Zwar sind dies alles zaghafte Verbesserungen, von der Kernproblematik lenken diese kosmetischen Korrekturen jedoch ab. Vonnöten sind – und das schon seit geraumer Zeit – eine radikale Neuaufstellung des BAföG-Bezuges und eine Anpassung an bestehende Lebensrealitäten. Wer sich ernsthaft auf sein Studium konzentrieren will und eben nicht über ein einkommensstarke Elternhhaus verfügt, steht vor der nahezu unlösbaren Aufgabe, die Inhalte des Studiums zu meistern, den Anwesenheitspflichten gerecht zu werden und parallel dazu Finanzquellen für Miete, Mobilität und Teilnahme am gesellschaftlichen Leben zu finden. Dass an dieser Mammutaufgabe nicht wenige junge Menschen scheitern, ist keineswegs ein Geheimnis. Insofern dürfte auch nicht verwundern, dass sich die Freude über die Reförmchen der CDU-Ministerin in Grenzen halten.

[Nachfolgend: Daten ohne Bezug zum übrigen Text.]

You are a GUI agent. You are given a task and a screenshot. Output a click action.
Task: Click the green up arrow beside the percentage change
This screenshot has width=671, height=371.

„Die von der Politik versprochene Trendwende hin zu mehr BAföG-Empfängern wird mit dieser Novelle nicht gelingen. Zu schwer wiegen die Versäumnisse jahrelanger Nullrunden, die die Studierendenförderung systematisch geschwächt haben. Das BAföG war in den vergangenen Jahrzehnten eine Strickleiter des sozialen Aufstiegs. Heute bekommen nur noch 12,7 Prozent von 2,8 Millionen Studierenden BaföG, Tendenz sinkend“, sagte die Stellvertretende DGB-Vorsitzende Elke Hannack. Die Ministerin müsse deshalb „noch in dieser Wahlperiode bei Freibeträgen und Bedarfssätzen eine weitere Schippe drauflegen“ und außerdem „zeitnah weitere Strukturreformen angehen“. Darüber hinaus müsse das Bafög sich an der Preisentwicklung orientieren und ein automatischer regelmäßiger Inflationsausgleich im Gesetz verankert werden, forderte Hannack. Anstatt einer Wohnkostenpauschale von 325 Euro, die in den großen Uni-Städten hinten und vorne nicht reiche, sei eine regionale Staffelung nach dem Wohngeldgesetz wesentlich sinnvoller, so die Gewerkschafterin weiter.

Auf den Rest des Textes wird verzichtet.